-- Task description --
Look in the material below for the line holding "по ссылке (470, 2559)". Set it down exactly, with each later line up to and including the line holding "Album Photos - Nationale 3 Féminine VS La".

Recorded information START

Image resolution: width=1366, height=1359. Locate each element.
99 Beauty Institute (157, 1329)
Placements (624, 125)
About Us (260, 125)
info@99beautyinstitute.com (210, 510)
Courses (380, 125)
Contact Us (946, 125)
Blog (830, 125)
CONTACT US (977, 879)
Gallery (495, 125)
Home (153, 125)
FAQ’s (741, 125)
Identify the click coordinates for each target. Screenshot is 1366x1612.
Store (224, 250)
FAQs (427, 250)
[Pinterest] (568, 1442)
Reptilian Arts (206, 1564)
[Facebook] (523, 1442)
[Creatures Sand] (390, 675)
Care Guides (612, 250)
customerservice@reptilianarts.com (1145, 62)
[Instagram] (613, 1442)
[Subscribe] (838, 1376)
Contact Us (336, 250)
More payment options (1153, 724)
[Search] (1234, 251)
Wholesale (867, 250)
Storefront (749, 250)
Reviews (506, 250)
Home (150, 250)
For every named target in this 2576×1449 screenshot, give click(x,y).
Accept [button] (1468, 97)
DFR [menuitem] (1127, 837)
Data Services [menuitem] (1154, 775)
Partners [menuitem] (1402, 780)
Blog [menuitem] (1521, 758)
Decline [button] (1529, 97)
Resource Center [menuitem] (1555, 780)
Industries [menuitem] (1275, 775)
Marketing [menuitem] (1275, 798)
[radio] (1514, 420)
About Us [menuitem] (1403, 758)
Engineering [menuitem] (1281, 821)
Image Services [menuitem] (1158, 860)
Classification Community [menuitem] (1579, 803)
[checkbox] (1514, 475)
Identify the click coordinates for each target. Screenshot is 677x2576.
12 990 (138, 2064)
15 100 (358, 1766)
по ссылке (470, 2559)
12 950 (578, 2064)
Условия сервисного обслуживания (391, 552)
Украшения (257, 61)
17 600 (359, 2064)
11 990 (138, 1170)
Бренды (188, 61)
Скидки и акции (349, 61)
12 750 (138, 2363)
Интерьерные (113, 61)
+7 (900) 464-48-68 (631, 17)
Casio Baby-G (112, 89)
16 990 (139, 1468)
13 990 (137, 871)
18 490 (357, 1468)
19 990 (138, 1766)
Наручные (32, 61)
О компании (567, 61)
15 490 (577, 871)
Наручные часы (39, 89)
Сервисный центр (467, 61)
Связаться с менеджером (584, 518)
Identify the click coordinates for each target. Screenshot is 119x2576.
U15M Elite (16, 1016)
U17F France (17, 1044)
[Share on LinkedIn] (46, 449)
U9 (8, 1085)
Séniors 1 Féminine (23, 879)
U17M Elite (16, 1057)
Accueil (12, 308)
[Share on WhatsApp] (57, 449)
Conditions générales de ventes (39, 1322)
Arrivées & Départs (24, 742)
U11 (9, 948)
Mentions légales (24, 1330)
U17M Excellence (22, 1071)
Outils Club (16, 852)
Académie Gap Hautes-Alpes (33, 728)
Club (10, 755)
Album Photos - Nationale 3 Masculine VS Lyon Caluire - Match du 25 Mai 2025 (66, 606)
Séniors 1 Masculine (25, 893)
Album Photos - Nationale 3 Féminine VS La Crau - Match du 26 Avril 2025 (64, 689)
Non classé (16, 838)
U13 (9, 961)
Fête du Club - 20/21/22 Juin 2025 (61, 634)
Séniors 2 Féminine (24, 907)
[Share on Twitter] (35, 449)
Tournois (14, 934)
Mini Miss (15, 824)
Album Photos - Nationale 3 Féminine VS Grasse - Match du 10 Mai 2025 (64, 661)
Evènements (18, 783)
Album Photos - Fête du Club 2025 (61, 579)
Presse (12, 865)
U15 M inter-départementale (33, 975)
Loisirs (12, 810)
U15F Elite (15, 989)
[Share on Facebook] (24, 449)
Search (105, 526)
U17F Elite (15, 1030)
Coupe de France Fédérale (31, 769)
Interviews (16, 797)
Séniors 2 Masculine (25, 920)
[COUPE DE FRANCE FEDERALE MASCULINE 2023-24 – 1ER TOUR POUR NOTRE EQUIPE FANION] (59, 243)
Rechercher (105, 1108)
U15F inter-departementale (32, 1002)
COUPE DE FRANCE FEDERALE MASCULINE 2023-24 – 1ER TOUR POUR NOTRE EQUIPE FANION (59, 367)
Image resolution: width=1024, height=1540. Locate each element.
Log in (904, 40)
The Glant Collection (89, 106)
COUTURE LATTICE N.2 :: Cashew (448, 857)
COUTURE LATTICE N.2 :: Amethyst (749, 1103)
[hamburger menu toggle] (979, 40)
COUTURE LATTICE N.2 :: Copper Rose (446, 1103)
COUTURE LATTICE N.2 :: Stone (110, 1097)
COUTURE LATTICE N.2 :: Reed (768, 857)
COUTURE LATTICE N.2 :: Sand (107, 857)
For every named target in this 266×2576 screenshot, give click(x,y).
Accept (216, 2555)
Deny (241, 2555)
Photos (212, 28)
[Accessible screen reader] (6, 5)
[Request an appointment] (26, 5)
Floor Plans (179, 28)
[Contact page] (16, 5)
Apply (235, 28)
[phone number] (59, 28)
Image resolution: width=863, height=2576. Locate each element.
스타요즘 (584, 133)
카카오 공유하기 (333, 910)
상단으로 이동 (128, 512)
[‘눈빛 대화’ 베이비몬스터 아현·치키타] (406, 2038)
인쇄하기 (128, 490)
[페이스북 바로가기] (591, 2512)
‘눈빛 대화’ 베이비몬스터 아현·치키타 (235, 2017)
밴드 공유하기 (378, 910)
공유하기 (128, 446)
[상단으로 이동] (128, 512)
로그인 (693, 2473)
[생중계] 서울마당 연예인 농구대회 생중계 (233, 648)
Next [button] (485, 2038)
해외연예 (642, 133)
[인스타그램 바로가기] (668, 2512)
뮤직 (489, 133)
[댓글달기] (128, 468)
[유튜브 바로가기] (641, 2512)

Recorded information END

-- Solved exercise --
по ссылке (470, 2559)
12 950 (578, 2064)
Условия сервисного обслуживания (391, 552)
Украшения (257, 61)
17 600 (359, 2064)
11 990 (138, 1170)
Бренды (188, 61)
Скидки и акции (349, 61)
12 750 (138, 2363)
Интерьерные (113, 61)
+7 (900) 464-48-68 (631, 17)
Casio Baby-G (112, 89)
16 990 (139, 1468)
13 990 (137, 871)
18 490 (357, 1468)
19 990 (138, 1766)
Наручные (32, 61)
О компании (567, 61)
15 490 (577, 871)
Наручные часы (39, 89)
Сервисный центр (467, 61)
Связаться с менеджером (584, 518)
Identify the click coordinates for each target. Screenshot is 119x2576.
U15M Elite (16, 1016)
U17F France (17, 1044)
[Share on LinkedIn] (46, 449)
U9 (8, 1085)
Séniors 1 Féminine (23, 879)
U17M Elite (16, 1057)
Accueil (12, 308)
[Share on WhatsApp] (57, 449)
Conditions générales de ventes (39, 1322)
Arrivées & Départs (24, 742)
U11 (9, 948)
Mentions légales (24, 1330)
U17M Excellence (22, 1071)
Outils Club (16, 852)
Académie Gap Hautes-Alpes (33, 728)
Club (10, 755)
Album Photos - Nationale 3 Masculine VS Lyon Caluire - Match du 25 Mai 2025 (66, 606)
Séniors 1 Masculine (25, 893)
Album Photos - Nationale 3 Féminine VS La Crau - Match du 26 Avril 2025 (64, 689)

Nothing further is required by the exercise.